Enhancing performance of protein and gene name recognizers with filtering and integration strategies.

作者信息

Hou Wen-Juan, Chen Hsin-Hsi

机构信息

Department of Computer Science and Information Engineering, National Taiwan University, Taipei, Taiwan, ROC.

出版信息

J Biomed Inform. 2004 Dec;37(6):448-60. doi: 10.1016/j.jbi.2004.08.006.

DOI:10.1016/j.jbi.2004.08.006

PMID:15542018

Abstract

Named entity (NE) recognition is a fundamental task in biological relationship mining. This paper considers protein/gene collocates extracted from biological corpora as restrictions to enhance the precision rate of protein/gene name recognition. In addition, we integrate the results of multiple NE recognizers to improve the recall rates. Yapex and KeX, and ABGene and Idgene are taken as examples of protein and gene name recognizers, respectively.

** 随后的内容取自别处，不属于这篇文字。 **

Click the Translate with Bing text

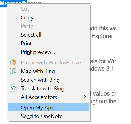[x=43, y=89]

The precision of Yapex increases from 70.90 to 85.84% at the low expense of the recall rate (i.e., it only decreases 2.44%) when collocates are incorporated. When both filtering and integration strategies are employed together, the Yapex-based integration with KeX shows good performance, i.e., the F-score increases by 7.83% compared to the pure Yapex method. The results of gene recognition show the same tendency. The ABGene-based integration with Idgene shows a 10.18% F-score increase compared to the pure ABGene method. These successful methodologies can be easily extended to other name finders in biological documents.

摘要

命名实体（NE）识别是生物关系挖掘中的一项基本任务。本文将从生物语料库中提取的蛋白质/基因搭配视为一种限制条件，以提高蛋白质/基因名称识别的精确率。此外，我们整合了多个命名实体识别器的结果以提高召回率。分别以Yapex和KeX以及ABGene和Idgene作为蛋白质和基因名称识别器的示例。当纳入搭配时，Yapex的精确率从70.90%提高到了85.84%，而召回率仅略有下降（即仅下降了2.44%）。当同时采用过滤和整合策略时，基于Yapex与KeX的整合显示出良好的性能，即与纯Yapex方法相比，F值提高了7.83%。基因识别的结果也呈现出相同的趋势。与纯ABGene方法相比，基于ABGene与Idgene的整合显示F值提高了10.18%。这些成功的方法可以很容易地扩展到生物文档中的其他名称查找器。